*Page excerpt*.
Railway station in Izumiōtsu, Osaka Prefecture, Japan

Matsunohama Station (松ノ浜駅, Matsunohama-eki) is a passenger railway station located in the city of Izumiōtsu, Osaka Prefecture, Japan, operated by the private railway operator Nankai Electric Railway. It has the station number "NK19".

==Lines==
Matsunohama Station is served by the Nankai Main Line, and is 19.5 km from the terminus of the line at .

==Layout==
The station consists of two elevated opposed side platforms with the station building underneath.

*Directive*.
Answer these questions about the Matsunohama Station excerpt:
(a) Which railway operator runs the station?
(b) What station number does it carry?
(c) What kind of platforms does the station have?

*Stored data*.
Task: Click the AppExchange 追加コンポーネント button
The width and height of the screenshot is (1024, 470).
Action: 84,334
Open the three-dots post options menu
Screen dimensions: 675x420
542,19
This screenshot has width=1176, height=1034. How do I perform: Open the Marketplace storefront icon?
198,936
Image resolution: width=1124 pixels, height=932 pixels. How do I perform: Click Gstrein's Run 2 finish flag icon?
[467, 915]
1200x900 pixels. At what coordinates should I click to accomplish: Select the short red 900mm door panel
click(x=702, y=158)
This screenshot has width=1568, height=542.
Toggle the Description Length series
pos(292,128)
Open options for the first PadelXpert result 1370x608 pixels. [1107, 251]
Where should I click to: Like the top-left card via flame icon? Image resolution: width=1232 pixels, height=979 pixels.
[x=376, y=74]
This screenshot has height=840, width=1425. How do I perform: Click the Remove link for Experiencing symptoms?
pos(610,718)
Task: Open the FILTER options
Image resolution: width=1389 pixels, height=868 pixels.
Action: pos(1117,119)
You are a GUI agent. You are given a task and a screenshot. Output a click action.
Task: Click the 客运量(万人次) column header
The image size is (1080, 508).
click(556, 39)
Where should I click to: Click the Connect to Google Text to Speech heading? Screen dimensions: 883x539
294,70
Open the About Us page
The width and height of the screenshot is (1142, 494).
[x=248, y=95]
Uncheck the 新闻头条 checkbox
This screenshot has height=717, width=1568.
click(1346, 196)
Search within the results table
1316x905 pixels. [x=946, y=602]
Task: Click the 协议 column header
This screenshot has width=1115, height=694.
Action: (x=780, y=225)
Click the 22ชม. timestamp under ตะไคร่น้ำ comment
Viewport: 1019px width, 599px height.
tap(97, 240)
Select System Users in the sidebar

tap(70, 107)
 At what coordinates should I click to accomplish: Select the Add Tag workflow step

*Task output*.
(a) Nankai Electric Railway
(b) NK19
(c) Two elevated opposed side platforms, with the station building underneath